All Hail The Beneficent, Ubiquitous Keyboard

There’s a little sort of game going on in Facebook lately. Someone is challenged to list three things they’re thankful for for seven days, at the same time tagging a friend each day (or something like that) to do the same. I haven’t been asked to do it, and I have no plans of doing it either, as it just seems too spread out and broad to do justice to the recognition of those things we might be thankful for. Nevertheless, it does give me pause and I have been thinking about what I would say should I choose one or two specific things for which I’m thankful. There is one seemingly mundane thing that keeps popping into my head. My ability to type.

I can’t imagine how different my world would be if I had to use what an old girlfriend of mine called the “search and destroy” method of typing. Most people use the more pastoral term “hunt and peck”, but she spent several tours with the USO in Vietnam and her life was colored by her exposure to that war, the military, and her involvement in the movement to end it. If I were hampered by that inability, my social presence and my ability to communicate would be virtually non-existent.

I was fortunate. In Junior High School I took a typing class; instead of what I haven’t the faintest, but I recall it seeming to be the most useful option at the time. As a result, I learned to touch type. Later on, when I was in Law School, I secured a position as a legal secretary for a sole practitioner who did a lot of contract and property damage work for several of the largest car rental agencies in the country. We were very busy and my workload was challenging enough that my speed increased. I’ve never been as prolific as the best, but I was up to a little over 80 wpm, with few if any errors. That’s not quite as fast as the average person can speak, but it’s a respectable clip.

•••

◆ Exercise A ◆
Copy the rows below word for word, from the first row through the line containing "Action: coord(178,63)", with that line included.

•••

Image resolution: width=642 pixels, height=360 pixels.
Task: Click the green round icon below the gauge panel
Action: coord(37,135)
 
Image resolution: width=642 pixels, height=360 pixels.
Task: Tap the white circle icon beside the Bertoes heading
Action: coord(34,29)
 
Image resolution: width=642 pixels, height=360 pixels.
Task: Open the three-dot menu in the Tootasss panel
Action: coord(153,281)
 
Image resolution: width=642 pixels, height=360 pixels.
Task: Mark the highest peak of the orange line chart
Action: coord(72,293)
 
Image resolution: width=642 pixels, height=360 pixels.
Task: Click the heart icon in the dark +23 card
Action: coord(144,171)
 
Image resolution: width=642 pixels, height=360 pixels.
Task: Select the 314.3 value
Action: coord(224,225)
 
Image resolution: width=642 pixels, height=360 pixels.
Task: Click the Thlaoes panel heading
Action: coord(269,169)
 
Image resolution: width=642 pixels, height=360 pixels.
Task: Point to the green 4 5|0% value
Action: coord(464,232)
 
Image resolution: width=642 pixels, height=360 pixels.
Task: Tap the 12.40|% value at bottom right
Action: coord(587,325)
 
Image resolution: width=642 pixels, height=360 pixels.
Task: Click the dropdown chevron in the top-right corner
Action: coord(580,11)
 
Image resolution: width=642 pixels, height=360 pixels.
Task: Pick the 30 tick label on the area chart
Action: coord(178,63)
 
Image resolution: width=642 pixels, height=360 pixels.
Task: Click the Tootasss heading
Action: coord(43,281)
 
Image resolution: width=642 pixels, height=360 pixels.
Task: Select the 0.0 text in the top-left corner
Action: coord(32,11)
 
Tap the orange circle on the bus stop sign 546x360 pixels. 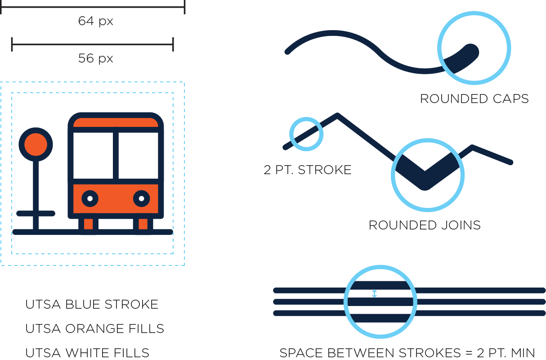point(36,144)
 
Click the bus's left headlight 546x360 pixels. point(90,198)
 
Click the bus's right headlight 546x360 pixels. point(141,198)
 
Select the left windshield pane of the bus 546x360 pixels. point(93,155)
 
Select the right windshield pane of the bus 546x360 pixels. point(139,155)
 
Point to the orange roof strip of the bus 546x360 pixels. point(116,122)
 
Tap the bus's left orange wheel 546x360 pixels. point(88,224)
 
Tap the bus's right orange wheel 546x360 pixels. point(143,224)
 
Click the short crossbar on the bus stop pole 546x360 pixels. point(36,213)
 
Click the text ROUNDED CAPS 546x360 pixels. point(474,99)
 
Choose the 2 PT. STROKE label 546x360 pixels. point(308,170)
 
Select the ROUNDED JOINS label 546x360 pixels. point(425,225)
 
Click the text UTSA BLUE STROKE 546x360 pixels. point(92,305)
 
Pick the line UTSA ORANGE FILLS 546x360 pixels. point(94,329)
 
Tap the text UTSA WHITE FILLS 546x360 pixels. point(87,353)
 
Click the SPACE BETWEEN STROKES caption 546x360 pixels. point(407,353)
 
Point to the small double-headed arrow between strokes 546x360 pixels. point(375,293)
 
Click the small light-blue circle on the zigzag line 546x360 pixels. point(306,133)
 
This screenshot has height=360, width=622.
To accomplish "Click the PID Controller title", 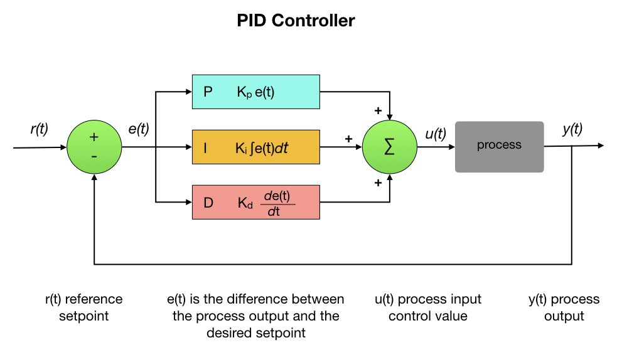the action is pyautogui.click(x=296, y=21).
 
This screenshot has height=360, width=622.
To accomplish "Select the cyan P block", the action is pyautogui.click(x=256, y=92).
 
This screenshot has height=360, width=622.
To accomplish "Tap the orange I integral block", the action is pyautogui.click(x=256, y=147).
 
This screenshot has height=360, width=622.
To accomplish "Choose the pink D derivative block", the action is pyautogui.click(x=256, y=202).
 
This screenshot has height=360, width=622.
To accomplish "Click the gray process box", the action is pyautogui.click(x=500, y=147).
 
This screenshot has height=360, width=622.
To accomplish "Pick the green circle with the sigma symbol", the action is pyautogui.click(x=390, y=147).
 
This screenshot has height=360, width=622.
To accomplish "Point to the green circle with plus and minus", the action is pyautogui.click(x=94, y=147).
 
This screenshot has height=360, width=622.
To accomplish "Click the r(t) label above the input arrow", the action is pyautogui.click(x=40, y=129).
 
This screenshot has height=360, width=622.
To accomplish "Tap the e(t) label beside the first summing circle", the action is pyautogui.click(x=139, y=129).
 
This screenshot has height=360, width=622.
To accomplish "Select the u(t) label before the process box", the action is pyautogui.click(x=436, y=134).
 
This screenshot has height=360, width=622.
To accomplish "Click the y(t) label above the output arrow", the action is pyautogui.click(x=572, y=129).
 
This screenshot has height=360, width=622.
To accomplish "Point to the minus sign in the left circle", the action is pyautogui.click(x=94, y=157).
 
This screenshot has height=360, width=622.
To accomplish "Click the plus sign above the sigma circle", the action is pyautogui.click(x=378, y=110).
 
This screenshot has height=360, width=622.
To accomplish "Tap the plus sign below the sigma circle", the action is pyautogui.click(x=378, y=183).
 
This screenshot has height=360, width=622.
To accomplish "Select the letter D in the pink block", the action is pyautogui.click(x=208, y=203).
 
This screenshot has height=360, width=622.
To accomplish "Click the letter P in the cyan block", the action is pyautogui.click(x=208, y=92).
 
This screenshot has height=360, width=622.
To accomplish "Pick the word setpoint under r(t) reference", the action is pyautogui.click(x=83, y=316).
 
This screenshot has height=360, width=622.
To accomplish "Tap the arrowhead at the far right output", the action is pyautogui.click(x=601, y=146).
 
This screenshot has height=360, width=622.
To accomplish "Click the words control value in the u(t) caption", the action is pyautogui.click(x=428, y=316).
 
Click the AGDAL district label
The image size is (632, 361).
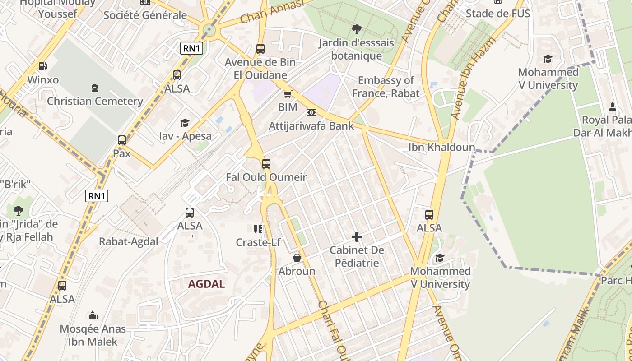[206, 284]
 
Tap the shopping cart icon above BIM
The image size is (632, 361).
[288, 94]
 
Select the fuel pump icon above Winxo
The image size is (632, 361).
[42, 66]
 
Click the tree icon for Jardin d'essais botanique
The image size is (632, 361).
[356, 30]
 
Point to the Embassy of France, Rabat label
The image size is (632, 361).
[386, 87]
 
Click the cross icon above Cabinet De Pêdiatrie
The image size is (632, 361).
[357, 236]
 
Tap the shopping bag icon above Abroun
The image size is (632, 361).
[297, 258]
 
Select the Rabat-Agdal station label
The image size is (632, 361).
[129, 241]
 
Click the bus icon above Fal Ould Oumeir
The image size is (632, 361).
[266, 163]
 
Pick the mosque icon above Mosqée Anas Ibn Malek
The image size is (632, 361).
[93, 315]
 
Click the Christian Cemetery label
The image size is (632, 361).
[95, 101]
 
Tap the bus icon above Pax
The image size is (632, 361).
[122, 140]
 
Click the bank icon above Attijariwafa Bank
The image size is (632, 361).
[311, 112]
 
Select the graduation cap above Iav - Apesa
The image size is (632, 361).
[185, 123]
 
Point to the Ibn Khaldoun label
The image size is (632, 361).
[441, 147]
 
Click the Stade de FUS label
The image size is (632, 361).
[497, 13]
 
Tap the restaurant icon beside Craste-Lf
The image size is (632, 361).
[258, 229]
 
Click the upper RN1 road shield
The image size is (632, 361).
[191, 48]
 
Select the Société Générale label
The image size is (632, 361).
[145, 15]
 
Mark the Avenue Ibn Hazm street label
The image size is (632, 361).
[473, 79]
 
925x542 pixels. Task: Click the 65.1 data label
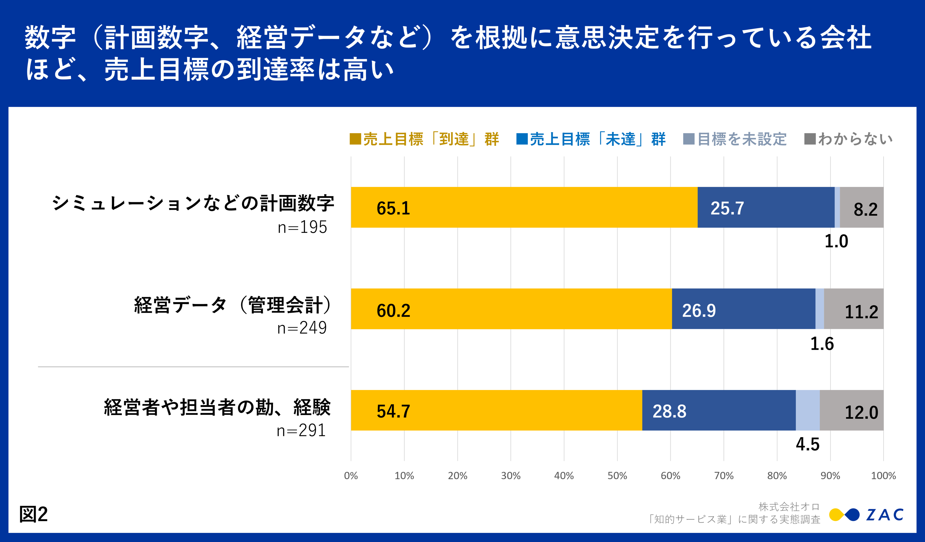tap(393, 208)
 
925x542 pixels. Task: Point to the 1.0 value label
tap(836, 241)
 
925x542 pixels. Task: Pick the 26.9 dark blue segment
tap(743, 309)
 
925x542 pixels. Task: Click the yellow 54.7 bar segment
tap(496, 410)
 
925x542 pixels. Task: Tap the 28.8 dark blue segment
tap(719, 410)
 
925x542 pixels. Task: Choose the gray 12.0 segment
tap(851, 410)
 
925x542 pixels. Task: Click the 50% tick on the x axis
tap(617, 476)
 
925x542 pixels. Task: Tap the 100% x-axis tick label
tap(883, 476)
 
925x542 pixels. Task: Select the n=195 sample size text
tap(302, 227)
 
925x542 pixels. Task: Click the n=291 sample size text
tap(301, 430)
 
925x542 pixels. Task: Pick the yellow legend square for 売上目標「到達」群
tap(355, 139)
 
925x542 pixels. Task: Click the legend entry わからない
tap(855, 139)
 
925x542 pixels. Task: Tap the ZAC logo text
tap(885, 515)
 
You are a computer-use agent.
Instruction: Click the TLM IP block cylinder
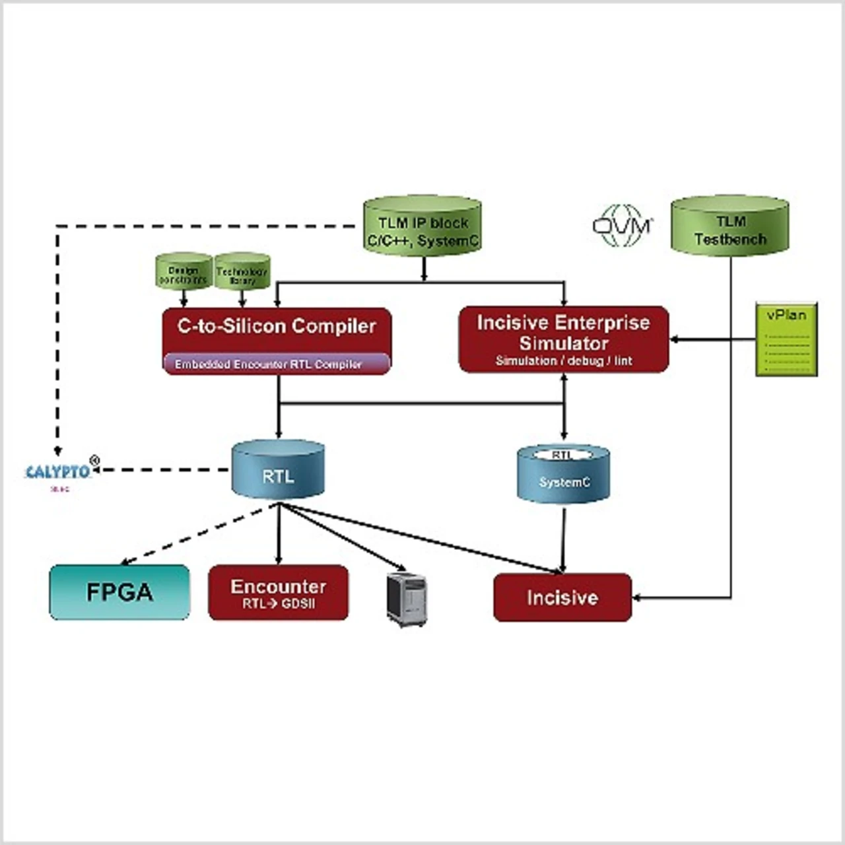[422, 228]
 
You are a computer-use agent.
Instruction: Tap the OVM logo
[623, 226]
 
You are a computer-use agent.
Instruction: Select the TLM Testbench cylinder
[730, 228]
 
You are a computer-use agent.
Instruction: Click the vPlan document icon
[786, 339]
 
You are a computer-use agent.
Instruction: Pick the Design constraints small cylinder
[184, 271]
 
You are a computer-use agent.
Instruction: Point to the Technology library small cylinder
[242, 272]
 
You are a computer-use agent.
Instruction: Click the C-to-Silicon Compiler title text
[277, 326]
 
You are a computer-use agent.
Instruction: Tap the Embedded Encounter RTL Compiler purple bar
[276, 364]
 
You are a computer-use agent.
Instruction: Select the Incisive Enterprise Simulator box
[563, 339]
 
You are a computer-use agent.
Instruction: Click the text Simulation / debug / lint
[563, 361]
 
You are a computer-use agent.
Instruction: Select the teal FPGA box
[119, 592]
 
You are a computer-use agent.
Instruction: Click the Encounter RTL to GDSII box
[278, 592]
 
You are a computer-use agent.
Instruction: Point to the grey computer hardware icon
[407, 599]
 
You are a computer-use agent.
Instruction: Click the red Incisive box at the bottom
[562, 597]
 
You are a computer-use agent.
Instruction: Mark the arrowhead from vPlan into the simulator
[675, 340]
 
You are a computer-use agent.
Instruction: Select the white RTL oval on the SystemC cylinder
[562, 455]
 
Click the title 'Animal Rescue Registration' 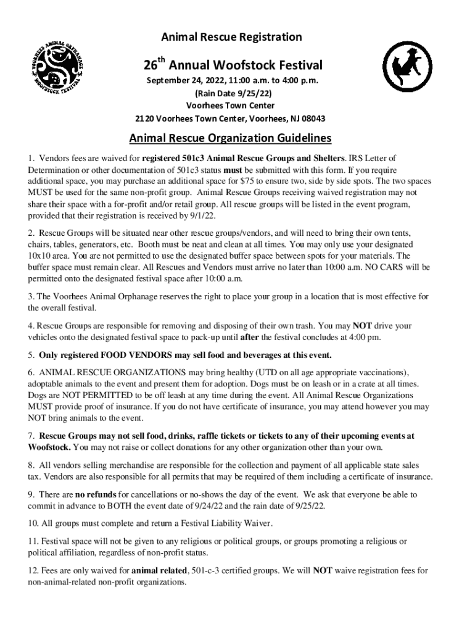[231, 37]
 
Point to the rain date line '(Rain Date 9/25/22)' [233, 93]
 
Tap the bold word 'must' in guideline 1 [232, 170]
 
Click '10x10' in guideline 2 [41, 255]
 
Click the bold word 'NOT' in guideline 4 [363, 325]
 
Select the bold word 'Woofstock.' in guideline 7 [49, 447]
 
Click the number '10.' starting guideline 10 [33, 523]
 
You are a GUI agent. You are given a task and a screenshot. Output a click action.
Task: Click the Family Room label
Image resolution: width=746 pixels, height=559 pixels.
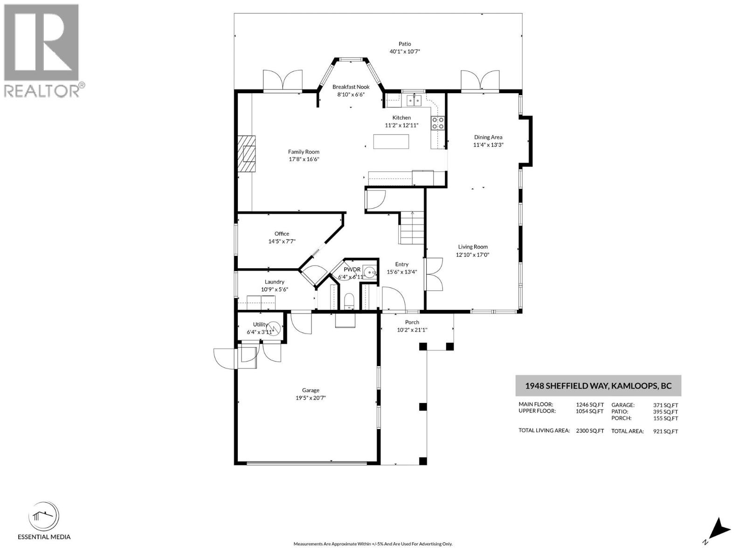click(304, 152)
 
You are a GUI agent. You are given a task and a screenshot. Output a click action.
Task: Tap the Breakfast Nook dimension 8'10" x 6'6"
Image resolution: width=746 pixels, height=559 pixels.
click(351, 95)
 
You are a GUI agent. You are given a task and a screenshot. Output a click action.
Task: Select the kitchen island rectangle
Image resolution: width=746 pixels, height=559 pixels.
click(391, 142)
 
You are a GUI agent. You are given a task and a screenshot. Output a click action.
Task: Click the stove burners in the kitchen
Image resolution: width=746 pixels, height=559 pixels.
click(437, 123)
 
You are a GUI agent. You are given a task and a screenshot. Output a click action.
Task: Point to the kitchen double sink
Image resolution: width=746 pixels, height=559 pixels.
click(413, 100)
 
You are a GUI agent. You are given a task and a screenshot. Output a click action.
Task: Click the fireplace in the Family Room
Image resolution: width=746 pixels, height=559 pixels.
click(247, 154)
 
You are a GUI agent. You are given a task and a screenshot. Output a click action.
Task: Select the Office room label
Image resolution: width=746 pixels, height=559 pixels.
click(282, 234)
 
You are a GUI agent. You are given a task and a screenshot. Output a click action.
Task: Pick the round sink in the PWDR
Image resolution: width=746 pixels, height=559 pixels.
click(370, 272)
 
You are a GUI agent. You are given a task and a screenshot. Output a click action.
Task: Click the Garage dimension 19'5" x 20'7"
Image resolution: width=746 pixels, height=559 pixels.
click(310, 398)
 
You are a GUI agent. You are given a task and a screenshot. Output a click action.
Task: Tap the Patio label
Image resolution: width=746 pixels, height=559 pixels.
click(405, 44)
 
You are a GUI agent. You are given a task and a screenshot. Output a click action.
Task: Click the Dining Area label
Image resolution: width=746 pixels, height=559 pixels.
click(488, 137)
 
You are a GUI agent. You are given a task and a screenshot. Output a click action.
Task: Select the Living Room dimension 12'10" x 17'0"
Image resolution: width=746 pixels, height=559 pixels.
click(472, 255)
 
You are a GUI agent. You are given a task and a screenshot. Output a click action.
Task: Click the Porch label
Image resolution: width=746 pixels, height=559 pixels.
click(412, 322)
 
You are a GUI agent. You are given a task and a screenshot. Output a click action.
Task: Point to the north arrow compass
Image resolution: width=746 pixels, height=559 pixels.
click(719, 530)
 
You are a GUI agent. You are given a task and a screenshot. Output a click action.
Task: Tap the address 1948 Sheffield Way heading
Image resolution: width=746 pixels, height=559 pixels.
click(598, 386)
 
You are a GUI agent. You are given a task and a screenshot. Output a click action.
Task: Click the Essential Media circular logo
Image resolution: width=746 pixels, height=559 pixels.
click(44, 517)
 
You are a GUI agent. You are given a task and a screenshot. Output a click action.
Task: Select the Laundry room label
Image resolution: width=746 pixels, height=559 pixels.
click(274, 282)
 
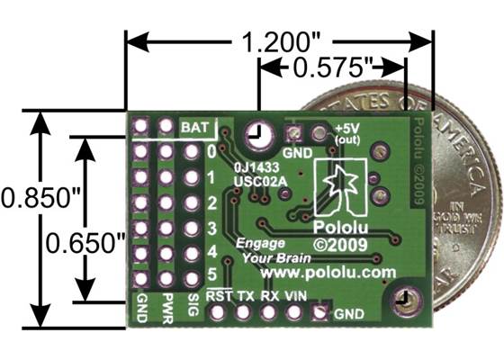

•••

◆ Exercise B ◆
Using the essay on typing, say whether each statement agrees with it, answering yes or no and quoting the words that decide it. (i) The writer learned to touch type after taking a typing class in Junior High School. (ii) The writer was asked to take part in the thankfulness game on Facebook. (iii) The writer's typing speed reached a little over 100 wpm.

◆ Correct result A ◆
Image resolution: width=642 pixels, height=360 pixels.
Task: Click the green round icon below the gauge panel
Action: coord(37,135)
 
Image resolution: width=642 pixels, height=360 pixels.
Task: Tap the white circle icon beside the Bertoes heading
Action: coord(34,29)
 
Image resolution: width=642 pixels, height=360 pixels.
Task: Open the three-dot menu in the Tootasss panel
Action: coord(153,281)
 
Image resolution: width=642 pixels, height=360 pixels.
Task: Mark the highest peak of the orange line chart
Action: coord(72,293)
 
Image resolution: width=642 pixels, height=360 pixels.
Task: Click the heart icon in the dark +23 card
Action: coord(144,171)
 
Image resolution: width=642 pixels, height=360 pixels.
Task: Select the 314.3 value
Action: coord(224,225)
 
Image resolution: width=642 pixels, height=360 pixels.
Task: Click the Thlaoes panel heading
Action: coord(269,169)
 
Image resolution: width=642 pixels, height=360 pixels.
Task: Point to the green 4 5|0% value
Action: coord(464,232)
 
Image resolution: width=642 pixels, height=360 pixels.
Task: Tap the 12.40|% value at bottom right
Action: coord(587,325)
 
Image resolution: width=642 pixels, height=360 pixels.
Task: Click the dropdown chevron in the top-right corner
Action: coord(580,11)
 
Image resolution: width=642 pixels, height=360 pixels.
Task: Pick the 30 tick label on the area chart
Action: coord(178,63)

◆ Correct result B ◆
(i) Yes: "In Junior High School I took a typing class" and "As a result, I learned to touch type."
(ii) No: "I haven’t been asked to do it"
(iii) No: "I was up to a little over 80 wpm"